Carteolol, a non-conventional partial agonist of β1-adrenoceptors, relaxes phenylephrine-constricted rat aorta through antagonism at α1-adrenoceptors

This in vitro study was designed to investigate whether carteolol, a non-conventional partial agonists of β1-adrenoceptors, relaxes phenylephrine-constricted rat aorta through activation of the low-affinity state of β1-adrenoceptors or antagonist effect at α1-adrenoceptors. Carteolol-induced complete concentration-dependent relaxation of phenylephrine-contracted aorta (pD2 = 3.65 ± 0.04), this effect not being modified by endothelium removal and not antagonised by NO-synthase inhibitor NG-nitro-l-arginine methyl ester (100 µM) or cyclo-oxygenase inhibitor indomethacin (10 µM). The effect of carteolol was unaffected by the non-selective β-adrenoceptor antagonist propranolol (1 µM), or the β2-adrenoceptor selective antagonist (±)-1-[2,3-(dihydro-7-methyl-1H-inden-4-yl)oxy]-3-[(1-methylethyl)amino]-2-butanol (ICI 118,551, 1 µM). Increasing concentrations of carteolol produced a parallel rightward shift of the concentration–response curves for phenylephrine-induced contraction, exhibiting a pKB of 4.28 ± 0.07. Carteolol affinity for α1-adrenoceptors was evaluated by means of competition experiments carried out in BHK-21 cell membranes expressing rat recombinant α1D-adrenoceptor, the α1-adrenoceptor subtype mainly present in rat aorta.

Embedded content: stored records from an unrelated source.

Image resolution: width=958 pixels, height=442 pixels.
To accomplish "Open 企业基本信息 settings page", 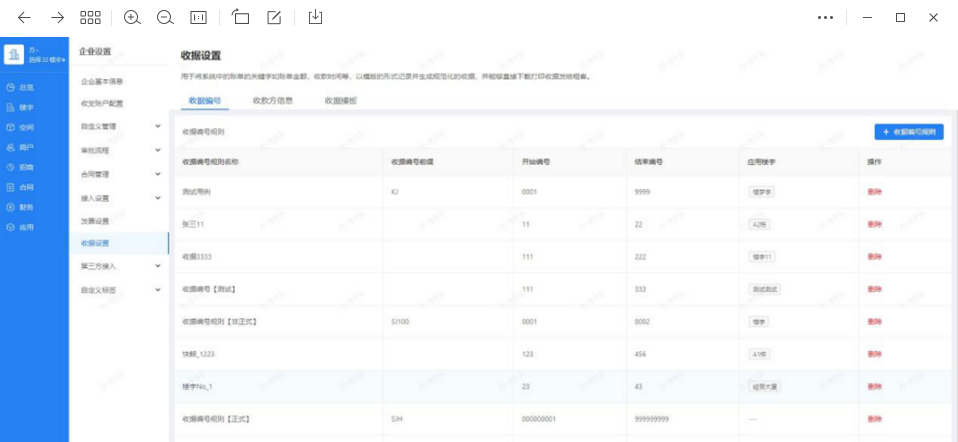I will (x=102, y=81).
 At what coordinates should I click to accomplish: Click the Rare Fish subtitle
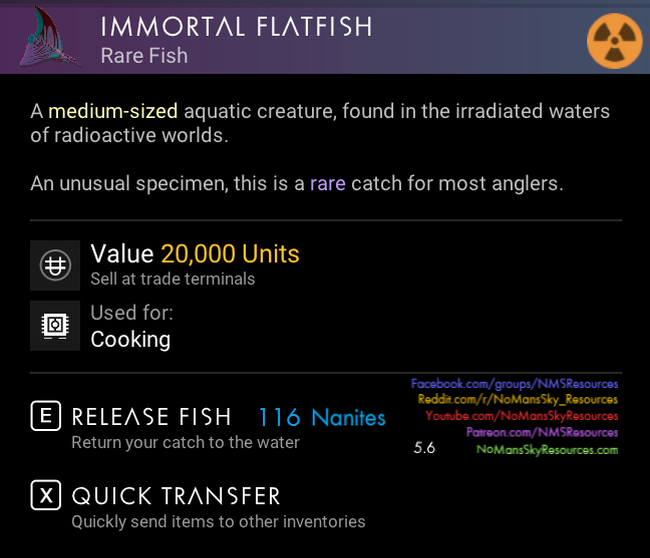pyautogui.click(x=144, y=56)
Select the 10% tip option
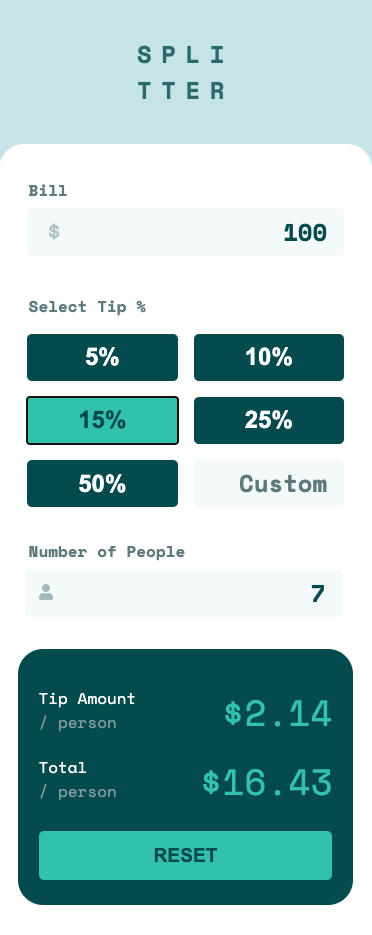This screenshot has height=935, width=372. point(269,357)
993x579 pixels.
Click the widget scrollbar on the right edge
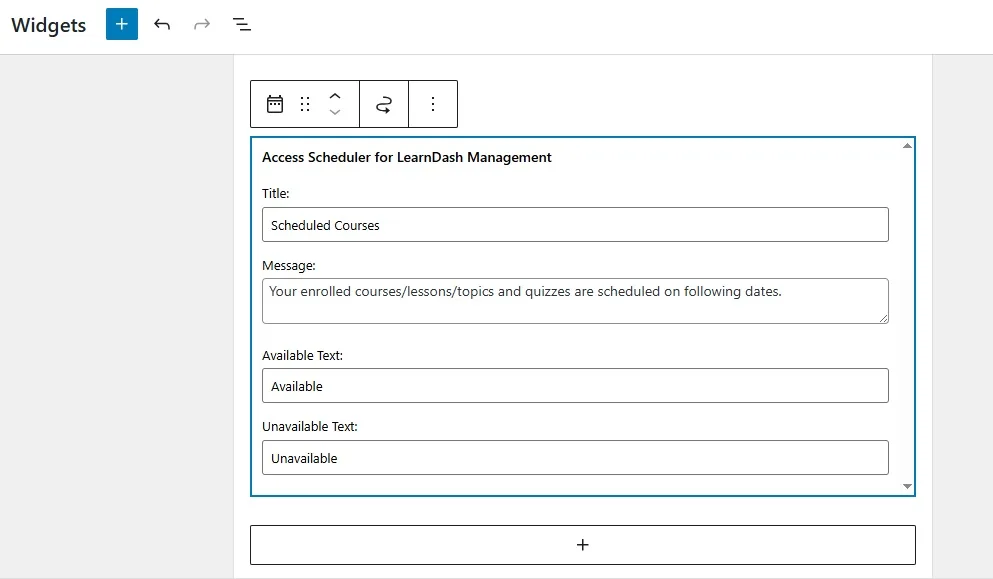pyautogui.click(x=907, y=315)
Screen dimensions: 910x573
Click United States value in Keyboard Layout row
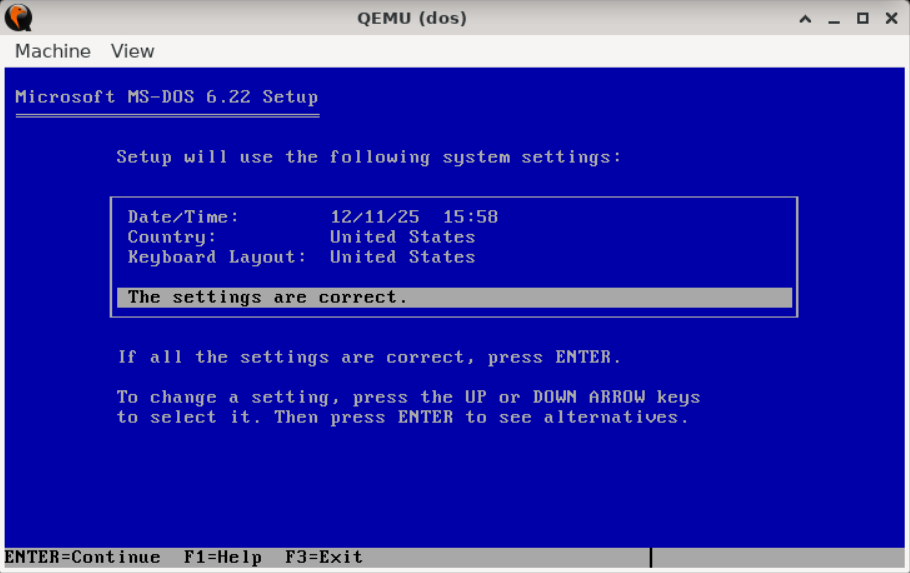point(402,257)
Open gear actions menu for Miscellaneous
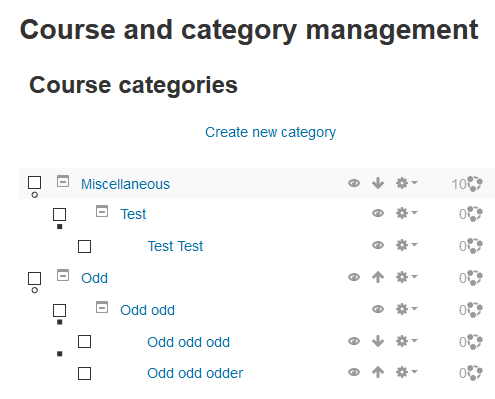This screenshot has height=399, width=495. pos(406,183)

Carteolol competed monophasically with [3H]prazosin, exhibiting a pKi value (3.39 ± 0.31) similar to its pD2 and not very far from its pKB. In conclusion, this study indicates that carteolol relaxes phenylephrine-contracted aorta through its α1-adrenoceptor antagonist properties, excluding the possibility that the relaxant effect is due to the activation of β-adrenoceptors, particularly of the low-affinity state of β1-adrenoceptors, by the drug.